Exercise prompt
Reproduce all of the entries below verbatim.

(Some entries)
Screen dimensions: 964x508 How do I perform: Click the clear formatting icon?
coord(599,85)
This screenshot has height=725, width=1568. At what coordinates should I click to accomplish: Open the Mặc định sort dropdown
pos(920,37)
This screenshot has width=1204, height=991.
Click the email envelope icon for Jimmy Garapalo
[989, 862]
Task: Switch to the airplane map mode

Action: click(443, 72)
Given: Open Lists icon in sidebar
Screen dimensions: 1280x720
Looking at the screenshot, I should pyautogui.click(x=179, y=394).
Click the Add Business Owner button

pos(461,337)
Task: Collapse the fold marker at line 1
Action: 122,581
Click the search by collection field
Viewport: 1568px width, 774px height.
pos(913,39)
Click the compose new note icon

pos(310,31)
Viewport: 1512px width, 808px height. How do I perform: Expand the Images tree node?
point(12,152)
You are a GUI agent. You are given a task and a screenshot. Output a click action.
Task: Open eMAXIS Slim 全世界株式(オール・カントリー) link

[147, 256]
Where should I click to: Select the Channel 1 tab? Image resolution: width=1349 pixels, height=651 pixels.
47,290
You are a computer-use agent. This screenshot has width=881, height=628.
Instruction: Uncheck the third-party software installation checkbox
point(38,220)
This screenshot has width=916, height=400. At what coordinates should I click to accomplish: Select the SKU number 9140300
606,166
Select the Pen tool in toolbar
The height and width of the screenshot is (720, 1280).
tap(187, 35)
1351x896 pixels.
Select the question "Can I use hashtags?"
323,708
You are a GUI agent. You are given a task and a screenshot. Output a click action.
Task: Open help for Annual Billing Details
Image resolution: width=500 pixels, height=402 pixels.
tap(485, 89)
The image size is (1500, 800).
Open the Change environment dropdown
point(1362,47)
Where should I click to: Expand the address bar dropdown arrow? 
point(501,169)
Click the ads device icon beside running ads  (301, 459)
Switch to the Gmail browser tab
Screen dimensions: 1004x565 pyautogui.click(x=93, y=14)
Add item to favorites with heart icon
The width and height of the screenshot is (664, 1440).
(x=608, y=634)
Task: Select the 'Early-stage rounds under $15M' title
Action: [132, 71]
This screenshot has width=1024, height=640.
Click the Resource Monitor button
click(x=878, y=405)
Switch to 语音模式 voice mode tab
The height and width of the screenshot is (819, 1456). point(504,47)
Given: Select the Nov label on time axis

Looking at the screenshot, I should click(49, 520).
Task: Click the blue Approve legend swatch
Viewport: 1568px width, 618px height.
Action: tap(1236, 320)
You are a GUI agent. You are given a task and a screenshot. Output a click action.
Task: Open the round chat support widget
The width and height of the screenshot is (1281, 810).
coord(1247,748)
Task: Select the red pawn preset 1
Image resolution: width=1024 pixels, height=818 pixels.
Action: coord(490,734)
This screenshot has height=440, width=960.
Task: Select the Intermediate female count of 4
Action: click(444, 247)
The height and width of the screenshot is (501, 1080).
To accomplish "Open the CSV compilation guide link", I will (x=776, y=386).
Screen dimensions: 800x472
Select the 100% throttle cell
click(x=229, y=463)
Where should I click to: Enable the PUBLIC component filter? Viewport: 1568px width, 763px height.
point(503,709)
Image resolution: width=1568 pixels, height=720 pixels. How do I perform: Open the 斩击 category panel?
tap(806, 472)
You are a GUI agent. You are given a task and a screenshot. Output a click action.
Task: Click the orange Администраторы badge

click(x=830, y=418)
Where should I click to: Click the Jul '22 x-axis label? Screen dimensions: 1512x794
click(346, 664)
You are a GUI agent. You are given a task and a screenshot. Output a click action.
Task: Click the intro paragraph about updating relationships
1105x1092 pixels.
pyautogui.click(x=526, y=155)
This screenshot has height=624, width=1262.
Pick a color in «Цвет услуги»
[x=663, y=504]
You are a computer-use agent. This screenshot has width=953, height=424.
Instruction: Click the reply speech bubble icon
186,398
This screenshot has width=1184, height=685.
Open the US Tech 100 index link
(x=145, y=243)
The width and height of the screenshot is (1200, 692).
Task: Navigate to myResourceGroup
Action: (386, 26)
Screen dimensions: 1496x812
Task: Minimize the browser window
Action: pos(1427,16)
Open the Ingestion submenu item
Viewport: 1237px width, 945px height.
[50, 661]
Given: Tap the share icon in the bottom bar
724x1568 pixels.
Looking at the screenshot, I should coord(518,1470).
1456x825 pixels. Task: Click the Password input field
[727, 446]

Exercise answer
Screen dimensions: 964x508 How do I perform: Click the clear formatting icon?
coord(599,85)
This screenshot has height=725, width=1568. At what coordinates should I click to accomplish: Open the Mặc định sort dropdown
pos(920,37)
This screenshot has width=1204, height=991.
Click the email envelope icon for Jimmy Garapalo
[989, 862]
Task: Switch to the airplane map mode

Action: click(443, 72)
Given: Open Lists icon in sidebar
Screen dimensions: 1280x720
Looking at the screenshot, I should pyautogui.click(x=179, y=394).
Click the Add Business Owner button

pos(461,337)
Task: Collapse the fold marker at line 1
Action: 122,581
Click the search by collection field
Viewport: 1568px width, 774px height.
pos(913,39)
Click the compose new note icon

pos(310,31)
Viewport: 1512px width, 808px height. How do I perform: Expand the Images tree node?
point(12,152)
You are a GUI agent. You are given a task and a screenshot. Output a click action.
Task: Open eMAXIS Slim 全世界株式(オール・カントリー) link

[147, 256]
Where should I click to: Select the Channel 1 tab? Image resolution: width=1349 pixels, height=651 pixels.
47,290
You are a computer-use agent. This screenshot has width=881, height=628.
Instruction: Uncheck the third-party software installation checkbox
point(38,220)
This screenshot has width=916, height=400. At what coordinates should I click to accomplish: Select the SKU number 9140300
606,166
Select the Pen tool in toolbar
The height and width of the screenshot is (720, 1280).
tap(187, 35)
1351x896 pixels.
Select the question "Can I use hashtags?"
323,708
You are a GUI agent. You are given a task and a screenshot. Output a click action.
Task: Open help for Annual Billing Details
Image resolution: width=500 pixels, height=402 pixels.
tap(485, 89)
The image size is (1500, 800).
Open the Change environment dropdown
point(1362,47)
Where should I click to: Expand the address bar dropdown arrow? 
point(501,169)
Click the ads device icon beside running ads  (301, 459)
Switch to the Gmail browser tab
Screen dimensions: 1004x565 pyautogui.click(x=93, y=14)
Add item to favorites with heart icon
The width and height of the screenshot is (664, 1440).
(x=608, y=634)
Task: Select the 'Early-stage rounds under $15M' title
Action: [132, 71]
This screenshot has width=1024, height=640.
Click the Resource Monitor button
click(x=878, y=405)
Switch to 语音模式 voice mode tab
The height and width of the screenshot is (819, 1456). point(504,47)
Given: Select the Nov label on time axis

Looking at the screenshot, I should click(49, 520).
Task: Click the blue Approve legend swatch
Viewport: 1568px width, 618px height.
Action: tap(1236, 320)
You are a GUI agent. You are given a task and a screenshot. Output a click action.
Task: Open the round chat support widget
The width and height of the screenshot is (1281, 810).
coord(1247,748)
Task: Select the red pawn preset 1
Image resolution: width=1024 pixels, height=818 pixels.
Action: coord(490,734)
This screenshot has height=440, width=960.
Task: Select the Intermediate female count of 4
Action: click(444, 247)
The height and width of the screenshot is (501, 1080).
To accomplish "Open the CSV compilation guide link", I will (x=776, y=386).
Screen dimensions: 800x472
Select the 100% throttle cell
click(x=229, y=463)
Where should I click to: Enable the PUBLIC component filter? Viewport: 1568px width, 763px height.
point(503,709)
Image resolution: width=1568 pixels, height=720 pixels. How do I perform: Open the 斩击 category panel?
tap(806, 472)
You are a GUI agent. You are given a task and a screenshot. Output a click action.
Task: Click the orange Администраторы badge

click(x=830, y=418)
Where should I click to: Click the Jul '22 x-axis label? Screen dimensions: 1512x794
click(346, 664)
You are a GUI agent. You are given a task and a screenshot. Output a click action.
Task: Click the intro paragraph about updating relationships
1105x1092 pixels.
pyautogui.click(x=526, y=155)
This screenshot has height=624, width=1262.
Pick a color in «Цвет услуги»
[x=663, y=504]
You are a computer-use agent. This screenshot has width=953, height=424.
Instruction: Click the reply speech bubble icon
186,398
This screenshot has width=1184, height=685.
Open the US Tech 100 index link
(x=145, y=243)
The width and height of the screenshot is (1200, 692).
Task: Navigate to myResourceGroup
Action: (386, 26)
Screen dimensions: 1496x812
Task: Minimize the browser window
Action: pos(1427,16)
Open the Ingestion submenu item
Viewport: 1237px width, 945px height.
[50, 661]
Given: Tap the share icon in the bottom bar
724x1568 pixels.
Looking at the screenshot, I should coord(518,1470).
1456x825 pixels. Task: Click the Password input field
[727, 446]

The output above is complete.